_Try it_:
Please transcribe exactly the line that holds "You are a computer-use agent. The" and all lines that follow it to the end of the records below, omitting any pictures.

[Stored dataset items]

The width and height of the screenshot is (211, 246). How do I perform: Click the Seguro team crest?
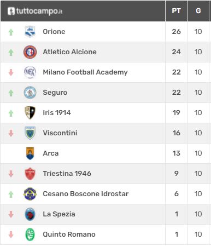(30, 93)
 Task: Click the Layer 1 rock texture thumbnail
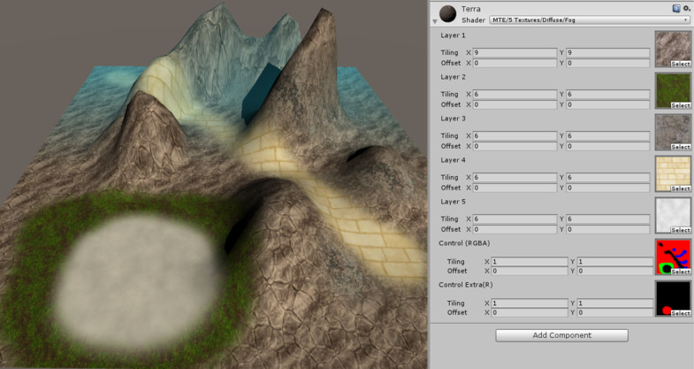(672, 50)
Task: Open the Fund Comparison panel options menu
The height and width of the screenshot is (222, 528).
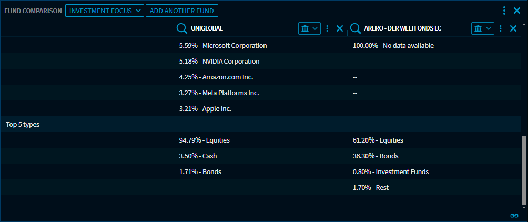Action: pyautogui.click(x=504, y=11)
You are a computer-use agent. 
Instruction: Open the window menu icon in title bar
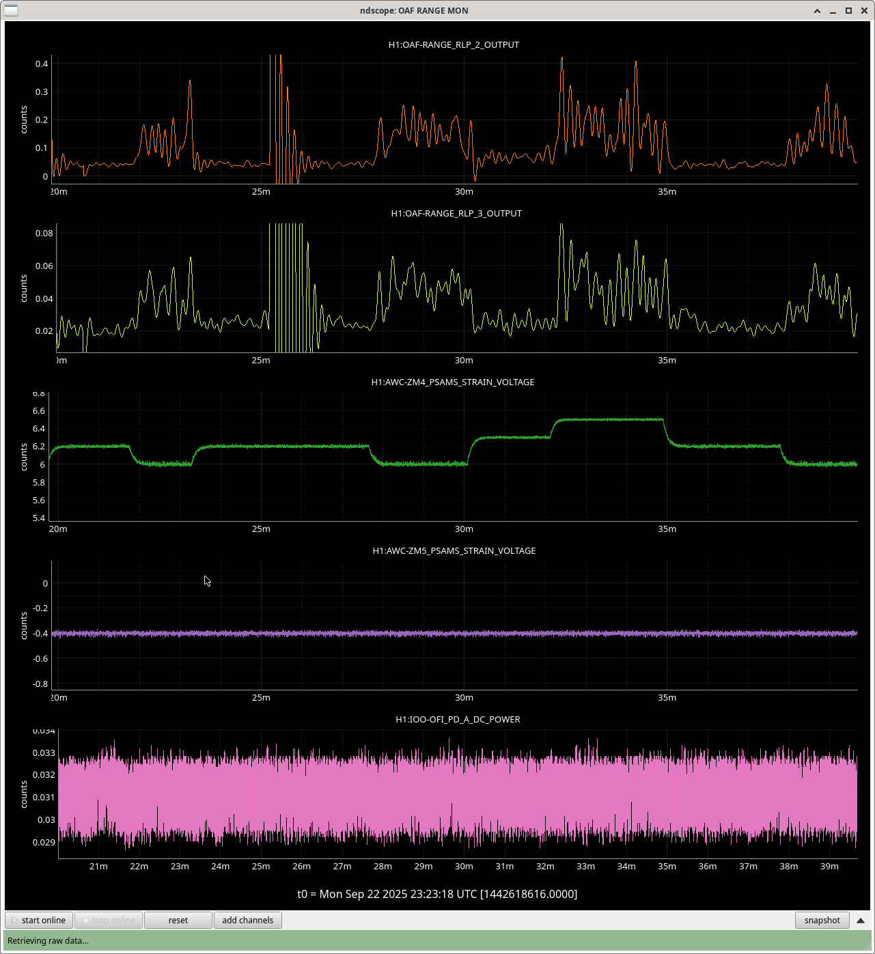(x=11, y=10)
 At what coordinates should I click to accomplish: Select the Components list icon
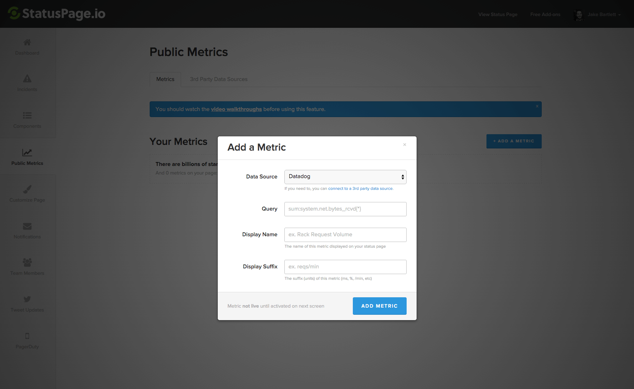[27, 116]
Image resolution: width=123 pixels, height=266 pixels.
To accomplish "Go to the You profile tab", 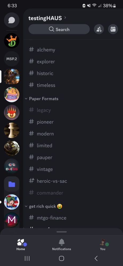I will tap(103, 244).
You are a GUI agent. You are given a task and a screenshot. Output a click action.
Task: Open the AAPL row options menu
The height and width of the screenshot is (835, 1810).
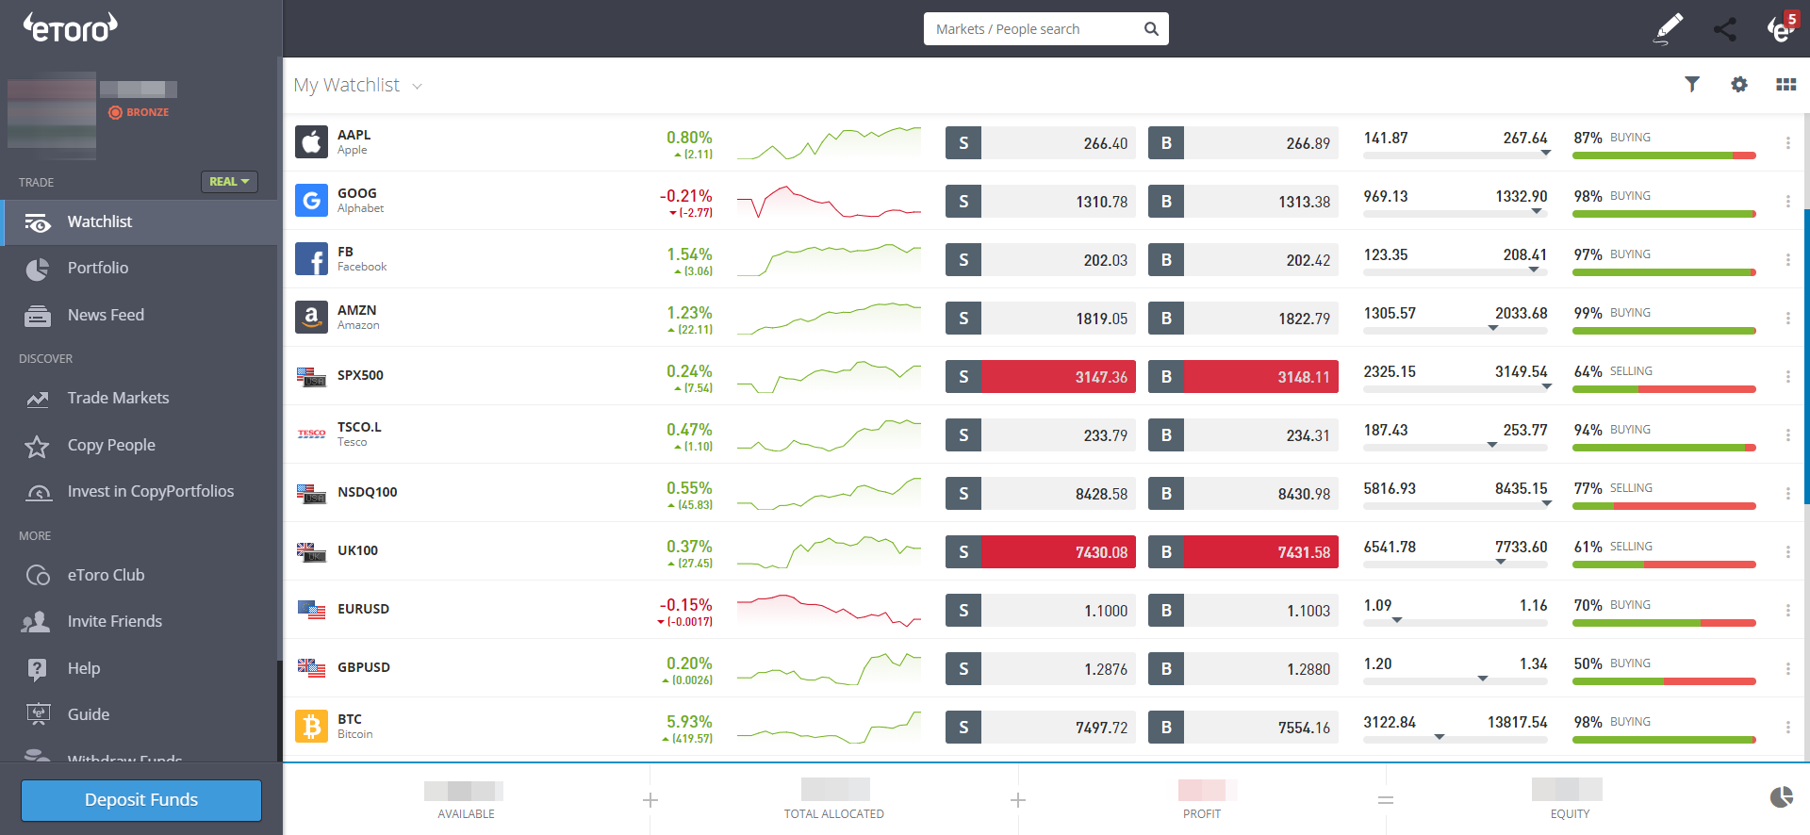click(x=1787, y=143)
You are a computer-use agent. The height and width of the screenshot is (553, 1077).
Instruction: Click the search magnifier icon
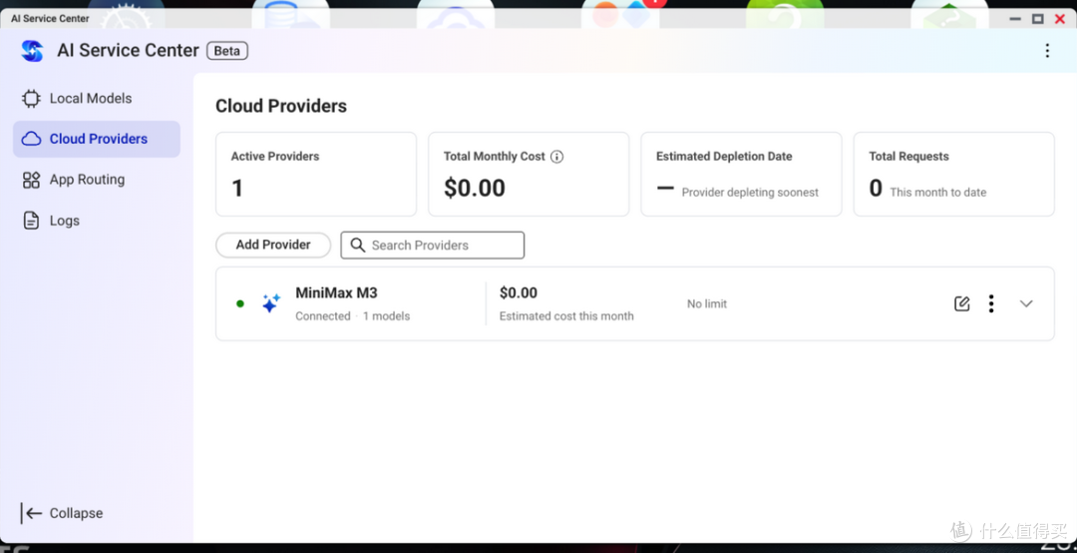point(357,245)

_Task answer_:
You are a computer-use agent. The height and width of the screenshot is (553, 1077).
Instruction: Click the search magnifier icon
point(357,245)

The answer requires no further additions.